Several smaller banks already have been allowed to repay their bailout money, totaling about $1.9 billion so far. But the Obama administration has been concerned about the implications of some of the nation’s largest banks repaying their bailout money, fearing that a rush to return the money could prevent the banks from having enough capital to continue lending.

The Treasury Department, in conjunction with the Federal Reserve and other bank regulators, conducted stress tests of the 19 largest banks this spring to see if they had enough capital to withstand worse-than-expected economic conditions. Nine of the banks passed the test, but 10 others were required to raise a total of $75 billion in capital as a cushion against potential future losses on bad mortgage loans and other investments if the recession worsened.
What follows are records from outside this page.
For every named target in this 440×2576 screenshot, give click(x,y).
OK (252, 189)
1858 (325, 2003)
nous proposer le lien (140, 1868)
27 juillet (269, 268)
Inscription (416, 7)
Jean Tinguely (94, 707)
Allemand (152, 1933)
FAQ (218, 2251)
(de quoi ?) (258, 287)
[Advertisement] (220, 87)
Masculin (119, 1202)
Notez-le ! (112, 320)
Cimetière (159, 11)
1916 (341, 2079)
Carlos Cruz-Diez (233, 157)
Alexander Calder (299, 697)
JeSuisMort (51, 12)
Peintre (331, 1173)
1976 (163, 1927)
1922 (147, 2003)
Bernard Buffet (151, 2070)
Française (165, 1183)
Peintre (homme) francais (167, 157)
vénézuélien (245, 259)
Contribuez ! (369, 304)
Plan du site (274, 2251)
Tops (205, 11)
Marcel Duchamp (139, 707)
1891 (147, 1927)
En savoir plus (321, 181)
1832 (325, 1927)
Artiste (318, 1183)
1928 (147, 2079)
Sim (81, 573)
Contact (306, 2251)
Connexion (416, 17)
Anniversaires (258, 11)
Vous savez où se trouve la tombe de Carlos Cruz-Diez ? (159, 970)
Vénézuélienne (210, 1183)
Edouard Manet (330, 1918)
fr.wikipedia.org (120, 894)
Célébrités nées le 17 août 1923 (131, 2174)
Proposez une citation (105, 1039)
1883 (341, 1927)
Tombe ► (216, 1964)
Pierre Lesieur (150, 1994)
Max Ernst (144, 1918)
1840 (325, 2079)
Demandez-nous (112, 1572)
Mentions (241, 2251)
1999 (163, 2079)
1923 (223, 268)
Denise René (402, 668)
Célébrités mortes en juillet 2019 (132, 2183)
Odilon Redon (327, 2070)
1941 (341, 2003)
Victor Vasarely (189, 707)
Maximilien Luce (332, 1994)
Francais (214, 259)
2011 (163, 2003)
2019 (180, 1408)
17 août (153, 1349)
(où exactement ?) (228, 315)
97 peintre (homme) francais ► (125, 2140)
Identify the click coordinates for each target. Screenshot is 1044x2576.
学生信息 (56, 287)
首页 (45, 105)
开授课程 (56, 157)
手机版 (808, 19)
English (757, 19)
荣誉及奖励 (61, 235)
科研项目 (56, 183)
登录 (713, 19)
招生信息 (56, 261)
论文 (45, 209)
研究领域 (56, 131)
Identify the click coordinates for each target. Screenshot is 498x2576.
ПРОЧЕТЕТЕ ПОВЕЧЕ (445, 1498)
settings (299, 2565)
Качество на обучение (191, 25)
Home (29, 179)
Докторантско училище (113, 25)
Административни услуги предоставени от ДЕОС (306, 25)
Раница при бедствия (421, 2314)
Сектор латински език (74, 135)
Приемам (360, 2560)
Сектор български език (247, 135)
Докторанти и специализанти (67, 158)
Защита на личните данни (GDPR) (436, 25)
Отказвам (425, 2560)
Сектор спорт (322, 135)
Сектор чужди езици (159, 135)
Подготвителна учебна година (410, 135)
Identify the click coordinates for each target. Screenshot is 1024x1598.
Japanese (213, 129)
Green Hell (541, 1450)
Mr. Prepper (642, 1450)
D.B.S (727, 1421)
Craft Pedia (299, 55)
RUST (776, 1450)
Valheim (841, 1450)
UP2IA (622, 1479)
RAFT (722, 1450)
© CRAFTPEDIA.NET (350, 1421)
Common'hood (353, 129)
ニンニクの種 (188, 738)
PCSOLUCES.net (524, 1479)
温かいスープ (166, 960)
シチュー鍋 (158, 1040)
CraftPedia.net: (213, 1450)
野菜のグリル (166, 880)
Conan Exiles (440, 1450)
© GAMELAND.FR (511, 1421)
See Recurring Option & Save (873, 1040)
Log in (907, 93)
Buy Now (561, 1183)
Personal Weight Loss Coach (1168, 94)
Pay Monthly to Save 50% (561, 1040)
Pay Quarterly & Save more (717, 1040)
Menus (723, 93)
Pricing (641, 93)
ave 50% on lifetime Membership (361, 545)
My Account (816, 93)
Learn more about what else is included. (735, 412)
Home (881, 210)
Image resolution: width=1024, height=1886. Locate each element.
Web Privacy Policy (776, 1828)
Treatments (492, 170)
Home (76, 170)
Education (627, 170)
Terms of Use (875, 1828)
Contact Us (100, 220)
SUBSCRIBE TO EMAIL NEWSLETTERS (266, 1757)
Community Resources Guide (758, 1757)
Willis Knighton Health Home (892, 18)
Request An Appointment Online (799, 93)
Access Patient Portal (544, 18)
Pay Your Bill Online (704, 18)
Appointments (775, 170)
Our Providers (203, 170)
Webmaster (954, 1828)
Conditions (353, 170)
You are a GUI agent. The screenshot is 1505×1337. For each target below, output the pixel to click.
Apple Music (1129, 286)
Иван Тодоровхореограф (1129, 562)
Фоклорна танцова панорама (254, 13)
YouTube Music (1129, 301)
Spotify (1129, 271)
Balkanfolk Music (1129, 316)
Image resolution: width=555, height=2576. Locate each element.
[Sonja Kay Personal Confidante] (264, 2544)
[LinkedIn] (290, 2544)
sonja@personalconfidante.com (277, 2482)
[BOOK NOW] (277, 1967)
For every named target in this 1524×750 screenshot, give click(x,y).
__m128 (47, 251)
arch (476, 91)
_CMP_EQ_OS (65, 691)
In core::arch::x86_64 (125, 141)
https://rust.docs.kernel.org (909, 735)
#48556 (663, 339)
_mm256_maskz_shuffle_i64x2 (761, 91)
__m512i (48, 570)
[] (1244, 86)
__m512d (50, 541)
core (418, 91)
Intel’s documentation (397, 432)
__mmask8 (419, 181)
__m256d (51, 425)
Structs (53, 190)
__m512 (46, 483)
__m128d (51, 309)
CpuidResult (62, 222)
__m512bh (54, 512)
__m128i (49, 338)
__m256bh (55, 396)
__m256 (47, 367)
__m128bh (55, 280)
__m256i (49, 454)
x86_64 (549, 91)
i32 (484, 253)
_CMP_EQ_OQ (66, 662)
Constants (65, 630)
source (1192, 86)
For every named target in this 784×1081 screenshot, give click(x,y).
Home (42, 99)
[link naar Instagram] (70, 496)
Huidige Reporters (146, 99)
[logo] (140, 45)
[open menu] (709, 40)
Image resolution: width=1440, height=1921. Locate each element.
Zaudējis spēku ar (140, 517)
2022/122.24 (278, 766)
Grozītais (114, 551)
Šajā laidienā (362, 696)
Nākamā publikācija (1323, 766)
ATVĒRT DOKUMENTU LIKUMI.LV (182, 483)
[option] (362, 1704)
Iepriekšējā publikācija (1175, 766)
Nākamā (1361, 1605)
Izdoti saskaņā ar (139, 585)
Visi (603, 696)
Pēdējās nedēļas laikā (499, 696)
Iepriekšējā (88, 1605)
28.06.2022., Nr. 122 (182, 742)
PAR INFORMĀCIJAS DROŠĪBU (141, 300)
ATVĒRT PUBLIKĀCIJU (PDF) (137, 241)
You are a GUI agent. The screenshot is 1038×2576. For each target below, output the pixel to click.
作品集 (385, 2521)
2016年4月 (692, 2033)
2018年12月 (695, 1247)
Those banks have been working on plans to raise the money in recent weeks and faced a Monday deadline to submit those plans to the government. The Federal Reserve said Monday that the 10 banks, including Bank of America Corp. and Wells Fargo & Co., had submitted acceptable capital-raising plans.

The Treasury Department said today that banks that repay their bailout money will have the right to repurchase the government warrants “at fair market value.”

The Financial Services Roundtable, which represents large banks, said the announcement by Geithner today showed the industry is strong.

“The financial services industry is well-capitalized,” said Steve Bartlett, the group’s president. “This is a positive sign for the industry and the economy.”